Join us on Friday, September 12 from 12-1pm for an intimate tour of the exhibition led by Langer, who also curated the show.
This program is presented as part of Berlin: A Jewish Ode to the Metropolis.
About Curator
Born in 1967 in Tucson, Arizona, photographer Jason Langer makes work underpinned by Buddhist philosophy. Graduating with a BA in Photography from the University of Oregon in 1989, his first major project, Shadow, explored existential ideas relating to the fragility of the human body. In the 1990s he made Secret City, a series of night photographs of distant, anonymous men in New York, whose faces were darkened or obscured to represent egolessness.
Jason Langer’s Work
In 2007, Langer started a decade-long project titled Figures, featuring studies of strangers inspired by Buddhist and Jungian teachings on masculine and feminine principles.
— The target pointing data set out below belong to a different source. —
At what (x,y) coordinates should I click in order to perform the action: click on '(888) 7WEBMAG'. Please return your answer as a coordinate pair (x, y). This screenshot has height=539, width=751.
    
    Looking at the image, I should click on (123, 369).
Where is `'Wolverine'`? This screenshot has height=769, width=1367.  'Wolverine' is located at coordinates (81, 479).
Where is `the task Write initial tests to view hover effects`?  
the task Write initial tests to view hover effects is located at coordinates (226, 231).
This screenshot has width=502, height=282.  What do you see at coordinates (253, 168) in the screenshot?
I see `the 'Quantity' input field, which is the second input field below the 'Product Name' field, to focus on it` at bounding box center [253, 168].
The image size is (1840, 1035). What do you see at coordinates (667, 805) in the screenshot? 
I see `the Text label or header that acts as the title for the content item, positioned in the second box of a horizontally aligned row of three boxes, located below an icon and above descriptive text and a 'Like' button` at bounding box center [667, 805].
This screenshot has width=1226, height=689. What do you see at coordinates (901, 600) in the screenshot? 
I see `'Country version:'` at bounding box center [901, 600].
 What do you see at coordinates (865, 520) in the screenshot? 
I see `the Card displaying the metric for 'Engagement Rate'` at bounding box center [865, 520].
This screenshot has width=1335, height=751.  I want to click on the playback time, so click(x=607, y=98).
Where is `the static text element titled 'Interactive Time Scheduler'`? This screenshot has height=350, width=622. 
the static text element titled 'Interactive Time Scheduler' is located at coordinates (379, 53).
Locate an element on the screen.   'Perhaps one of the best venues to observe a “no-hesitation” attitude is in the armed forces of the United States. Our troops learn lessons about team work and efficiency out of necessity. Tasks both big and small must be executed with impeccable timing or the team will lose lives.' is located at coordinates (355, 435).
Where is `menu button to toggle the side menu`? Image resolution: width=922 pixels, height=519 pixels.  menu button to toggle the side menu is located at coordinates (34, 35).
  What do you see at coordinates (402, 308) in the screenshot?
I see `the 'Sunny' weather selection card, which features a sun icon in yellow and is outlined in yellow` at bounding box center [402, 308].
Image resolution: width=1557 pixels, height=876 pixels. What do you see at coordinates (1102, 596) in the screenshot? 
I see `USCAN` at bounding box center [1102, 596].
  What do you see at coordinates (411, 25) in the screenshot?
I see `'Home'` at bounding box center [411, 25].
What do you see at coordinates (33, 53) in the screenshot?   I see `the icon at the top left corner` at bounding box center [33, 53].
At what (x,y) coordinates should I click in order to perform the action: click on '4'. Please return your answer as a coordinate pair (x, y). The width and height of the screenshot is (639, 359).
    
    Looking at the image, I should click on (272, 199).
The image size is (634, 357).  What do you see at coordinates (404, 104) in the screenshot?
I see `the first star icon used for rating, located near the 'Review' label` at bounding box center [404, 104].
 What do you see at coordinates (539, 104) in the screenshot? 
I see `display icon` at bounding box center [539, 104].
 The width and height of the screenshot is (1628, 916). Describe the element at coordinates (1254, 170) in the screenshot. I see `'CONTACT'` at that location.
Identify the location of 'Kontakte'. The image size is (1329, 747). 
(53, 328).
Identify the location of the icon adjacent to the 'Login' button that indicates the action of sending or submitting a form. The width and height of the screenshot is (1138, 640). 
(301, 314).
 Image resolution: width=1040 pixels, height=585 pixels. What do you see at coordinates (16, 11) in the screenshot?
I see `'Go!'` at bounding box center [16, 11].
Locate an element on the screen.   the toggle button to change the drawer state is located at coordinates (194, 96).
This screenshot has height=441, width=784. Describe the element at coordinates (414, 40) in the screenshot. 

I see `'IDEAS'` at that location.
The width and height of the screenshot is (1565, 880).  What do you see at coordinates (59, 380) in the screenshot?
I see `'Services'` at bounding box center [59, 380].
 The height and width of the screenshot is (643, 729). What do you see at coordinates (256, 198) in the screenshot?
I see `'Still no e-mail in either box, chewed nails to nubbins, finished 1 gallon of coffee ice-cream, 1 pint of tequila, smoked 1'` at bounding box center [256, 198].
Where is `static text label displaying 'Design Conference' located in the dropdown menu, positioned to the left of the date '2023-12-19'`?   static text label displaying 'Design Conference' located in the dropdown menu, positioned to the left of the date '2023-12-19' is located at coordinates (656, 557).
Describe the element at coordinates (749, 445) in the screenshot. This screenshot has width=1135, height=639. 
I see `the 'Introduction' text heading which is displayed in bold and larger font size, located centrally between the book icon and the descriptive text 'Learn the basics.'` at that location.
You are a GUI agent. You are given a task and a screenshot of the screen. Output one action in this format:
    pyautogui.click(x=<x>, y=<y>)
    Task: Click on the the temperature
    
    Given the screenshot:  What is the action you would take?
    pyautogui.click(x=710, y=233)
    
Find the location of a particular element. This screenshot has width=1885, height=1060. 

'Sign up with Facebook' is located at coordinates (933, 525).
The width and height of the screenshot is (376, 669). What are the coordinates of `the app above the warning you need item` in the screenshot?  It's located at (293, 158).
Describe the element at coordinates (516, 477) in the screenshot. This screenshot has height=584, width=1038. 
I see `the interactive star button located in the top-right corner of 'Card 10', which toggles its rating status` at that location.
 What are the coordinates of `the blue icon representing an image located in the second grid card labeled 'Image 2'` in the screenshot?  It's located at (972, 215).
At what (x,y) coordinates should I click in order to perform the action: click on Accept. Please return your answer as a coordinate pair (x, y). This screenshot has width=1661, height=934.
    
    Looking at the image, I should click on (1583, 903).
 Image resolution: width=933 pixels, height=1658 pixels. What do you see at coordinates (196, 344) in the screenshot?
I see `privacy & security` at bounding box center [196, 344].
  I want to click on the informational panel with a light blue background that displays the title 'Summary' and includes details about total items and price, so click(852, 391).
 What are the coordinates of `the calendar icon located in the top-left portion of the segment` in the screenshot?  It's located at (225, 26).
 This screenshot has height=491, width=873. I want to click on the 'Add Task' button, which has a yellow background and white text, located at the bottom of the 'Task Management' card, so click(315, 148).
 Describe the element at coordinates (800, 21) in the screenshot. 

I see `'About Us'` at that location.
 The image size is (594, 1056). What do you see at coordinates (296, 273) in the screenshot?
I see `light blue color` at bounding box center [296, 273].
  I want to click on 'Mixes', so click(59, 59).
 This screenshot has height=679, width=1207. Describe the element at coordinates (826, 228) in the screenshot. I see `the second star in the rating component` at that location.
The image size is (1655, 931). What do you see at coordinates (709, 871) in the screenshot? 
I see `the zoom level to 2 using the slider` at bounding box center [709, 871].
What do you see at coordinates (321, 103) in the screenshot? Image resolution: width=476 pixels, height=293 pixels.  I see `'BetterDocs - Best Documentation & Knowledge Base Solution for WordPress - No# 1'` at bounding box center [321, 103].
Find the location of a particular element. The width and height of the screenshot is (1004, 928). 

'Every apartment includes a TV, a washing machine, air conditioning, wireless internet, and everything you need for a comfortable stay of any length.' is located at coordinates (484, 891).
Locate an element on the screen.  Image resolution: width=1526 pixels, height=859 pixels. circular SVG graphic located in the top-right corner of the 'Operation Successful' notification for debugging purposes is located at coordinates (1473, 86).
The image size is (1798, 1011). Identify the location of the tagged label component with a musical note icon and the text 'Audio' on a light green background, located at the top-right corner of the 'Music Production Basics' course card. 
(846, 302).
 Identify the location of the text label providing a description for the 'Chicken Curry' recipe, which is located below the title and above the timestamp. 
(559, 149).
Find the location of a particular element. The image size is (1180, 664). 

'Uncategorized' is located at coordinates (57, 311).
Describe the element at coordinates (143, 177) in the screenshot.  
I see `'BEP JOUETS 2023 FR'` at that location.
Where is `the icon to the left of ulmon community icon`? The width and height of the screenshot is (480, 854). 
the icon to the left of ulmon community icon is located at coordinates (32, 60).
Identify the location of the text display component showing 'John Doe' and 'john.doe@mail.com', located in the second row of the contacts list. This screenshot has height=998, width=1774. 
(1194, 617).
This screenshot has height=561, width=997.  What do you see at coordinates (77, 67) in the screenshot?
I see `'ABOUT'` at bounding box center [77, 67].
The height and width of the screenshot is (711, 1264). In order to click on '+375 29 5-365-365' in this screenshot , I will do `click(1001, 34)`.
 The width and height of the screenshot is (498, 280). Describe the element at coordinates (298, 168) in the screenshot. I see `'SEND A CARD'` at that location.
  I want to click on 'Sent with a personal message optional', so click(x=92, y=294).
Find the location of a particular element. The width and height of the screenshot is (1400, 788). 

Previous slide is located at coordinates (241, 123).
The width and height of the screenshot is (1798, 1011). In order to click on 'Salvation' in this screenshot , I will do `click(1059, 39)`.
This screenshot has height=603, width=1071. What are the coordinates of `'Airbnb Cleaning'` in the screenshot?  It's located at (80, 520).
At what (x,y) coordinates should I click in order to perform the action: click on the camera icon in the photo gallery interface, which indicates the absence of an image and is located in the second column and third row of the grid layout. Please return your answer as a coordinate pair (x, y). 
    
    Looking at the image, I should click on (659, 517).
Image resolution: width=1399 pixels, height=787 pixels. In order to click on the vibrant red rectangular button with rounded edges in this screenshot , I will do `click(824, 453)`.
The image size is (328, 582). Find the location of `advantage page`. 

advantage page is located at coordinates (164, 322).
In the same year, he began photographing couples making love, exploring Buddhist aspects of the mind in union. This work was exhibited as The Diamond and the Lotus in 2012. Langer has published four books to date: Secret City (2006, Nazraeli Press), Possession (2013, Nazraeli Press), a mid-career retrospective titled Twenty Years (Radius Books, 2015), and Berlin (2022, Kerber Verlag).
Langer’s work has been exhibited by institutions such as Benrubi Gallery (NYC), Kopeikin Gallery (Los Angeles), and ClampArt, (NYC) and supported by grants and awards from the Ford Family Foundation, The Oregon Arts Commission, PX3 Prix de la Photographie, Paris, the Joy of Giving Something Foundation, The Wood Institute, Madrid Foto, and the Palm Beach Photographic Centre’s Fotofusion Rising Star Award. His images are held in the permanent collections of Yale University Art Gallery, Zimmerli Art Museum, Rutgers University, Sir Elton John, Sir Mick Jagger, and International Photography Hall of Fame and Museum, among others, and are represented by CLAMP (NYC), Galerie Esther Woerdehoff (Paris), and Gilman Contemporary (Idaho).
Jason Langer Today
Langer taught photography at the Academy of Art University in San Francisco for more than a decade and currently teaches for Santa Fe Workshops, Medium San Diego, and is a faculty member of Photo Phlo. He lives in Portland, Oregon, and is currently working on two projects – Stumptown Portraits and Samsara: the Wheel of Life and Transcendence, which reflects the Buddhist cycle of birth, death, and rebirth following his father’s passing in 2019.